I was a son to my father..

And he taught me and said to me,

"Let your heart hold fast to my words."

-Proverbs

My cheek pressed against the wall, I could still smell the cigarette, the smoke that wafted through the air, unseen. I thought of him not as dad at this time, but still as Mr. Urich, he was smoking and furiously typing in his small study, he never smoked inside, not that I had seen so far. The door made a slight squeak as I opened it as silently as I could, it had already been cracked open a tiny bit, so that light from the hallway night light illuminated through, in addition to my own small light, making the room comfortable and safe.
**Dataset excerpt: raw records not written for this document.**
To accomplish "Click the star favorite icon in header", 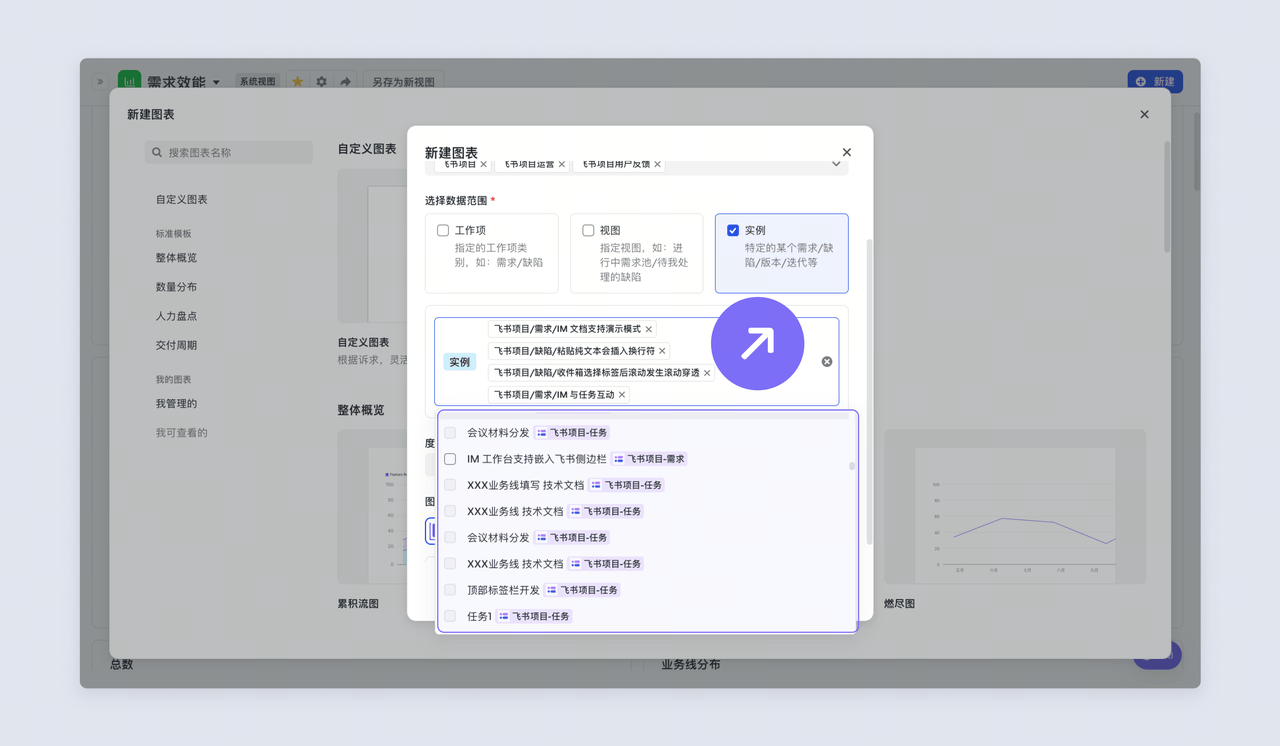I will click(x=297, y=81).
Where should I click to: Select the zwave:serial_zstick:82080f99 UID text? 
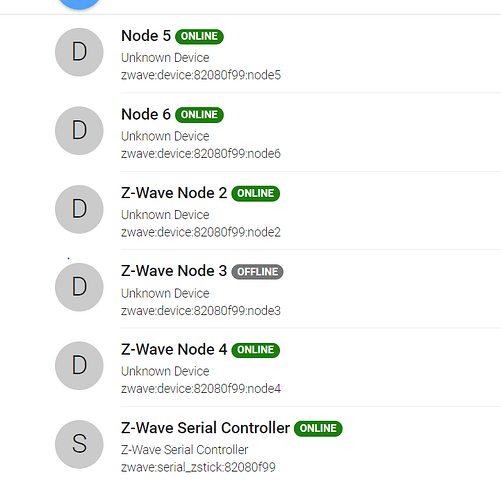tap(198, 467)
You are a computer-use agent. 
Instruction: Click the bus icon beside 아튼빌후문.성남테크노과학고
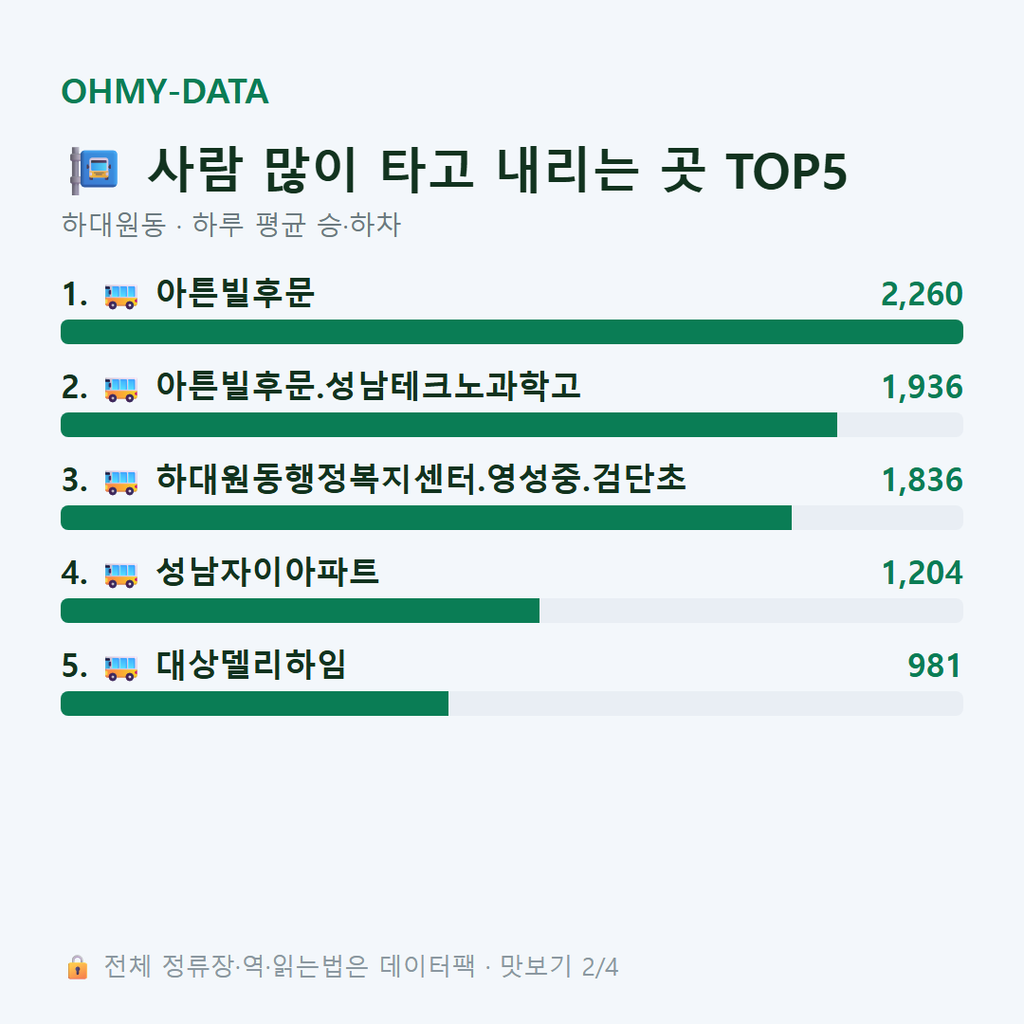coord(121,389)
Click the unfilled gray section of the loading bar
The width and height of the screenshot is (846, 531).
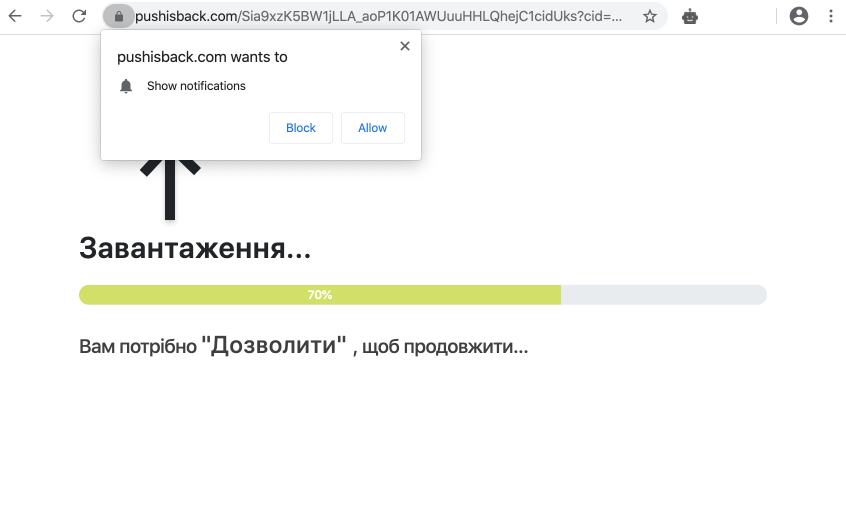[663, 295]
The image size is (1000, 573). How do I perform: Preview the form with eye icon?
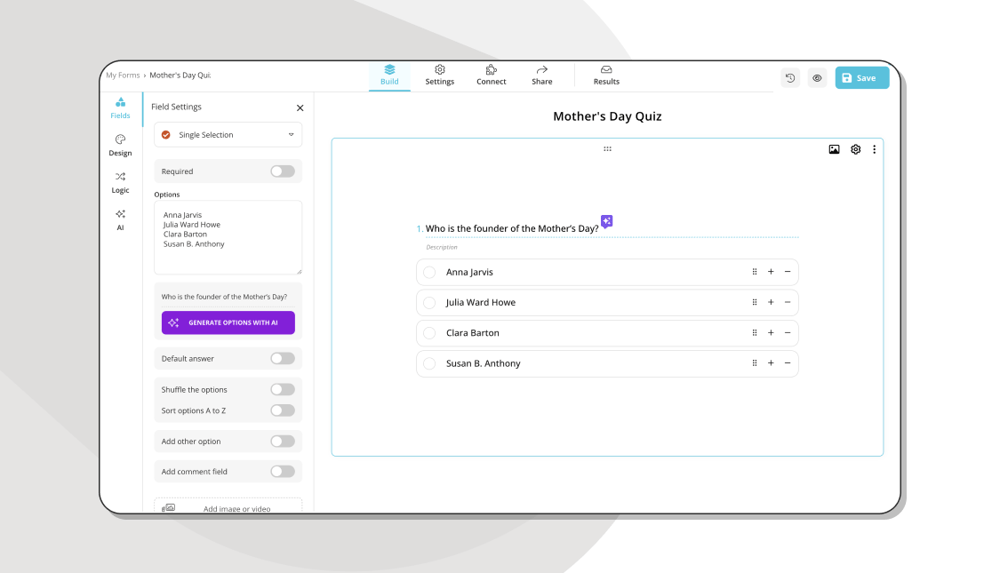[x=817, y=78]
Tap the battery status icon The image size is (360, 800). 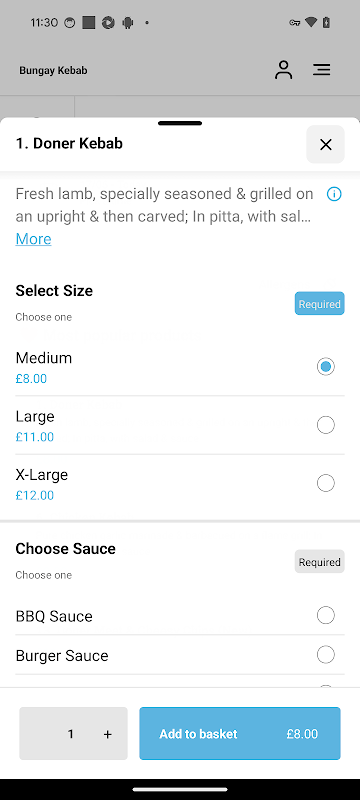click(326, 22)
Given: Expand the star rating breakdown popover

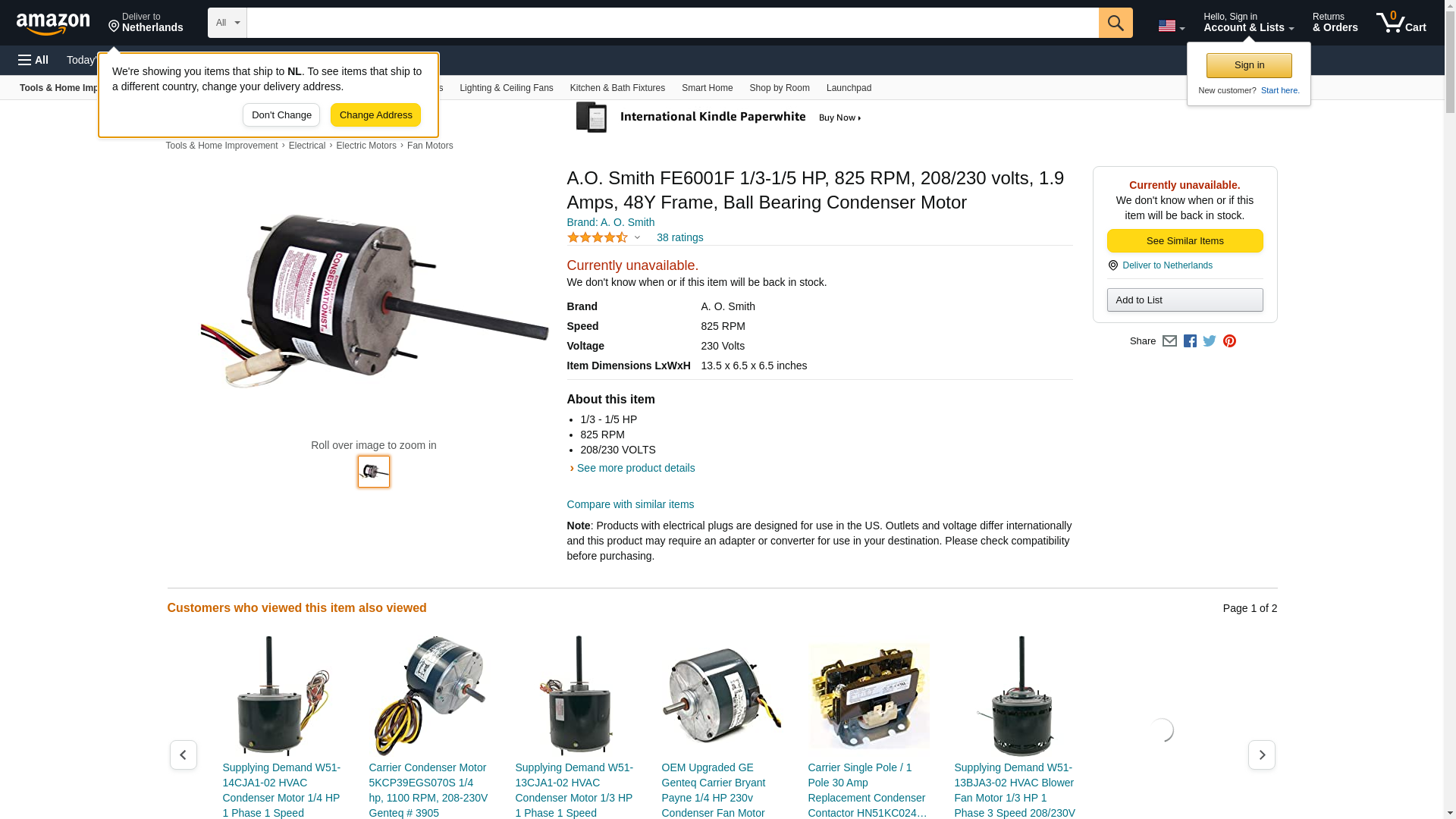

He was stubbornly set on using his old typewriter, perhaps until the end of his days. This was the first time I went to that study in the middle of the night as he worked, moving slowly down the hallway, my barefeet on the cold wooden floor.

The whining glow of that desk lamp, I pretended I was an adventurer, and that I had made my way to a hidden den, bright and warm. That night, I sat huddled near that light, though I did not enter the study, but sat outside the open door, against the wall. Falling asleep to the clacks and dings of the typewriter and the acrid scent of the lingering smoke.

Remembering is funny. I woke up in my bed, in the morning, thinking it was magic or I had stumbled back, perhaps been carried and tucked back in as a parent would. As I lay and attempted to remember my own dream, one of frogs and a weeping woman.

I remember many different scenes. When I started thinking of the Urich's as my family. When I called them mom and dad. Phil and I, together that first evening, laughing like we were already siblings, and I, just happy to have a big kid paying attention to me.

Mom had died when I was still young, it was a closed casket, so I never did see her body. It was the only funeral I attended until his.

Yelling at each other, saying something hurtful, regretful. I see myself beginning to speak, to choose those words, those stupid words that are nothing but angry, foolish, and cliché.

"You're not my real dad!"

I proclaimed it like we both were unaware. Silence, yet a flood of apologies ran through my head, I was too ashamed to voice them. Too afraid to say 'I'm sorry. I love you, dad. You are my real dad, it was never him.'

He knew, I believe that he knew I regretted the words, and spoke much more quietly to me. I deserved to be screamed at, punished, we just left to school and to work. While I sat and prayed that those words would not be the last he heard from me, debating leaving class to call, assuring myself that our last words would be when he was at least one hundred and passing away peacefully, not in some random act of God.

It was alright that evening, he was alive, and I did my best to be a better son, polite, dutiful, not that there were no disagreements, but no major blow ups, no screaming matches. Nothing too major after that. I tell myself it was enough.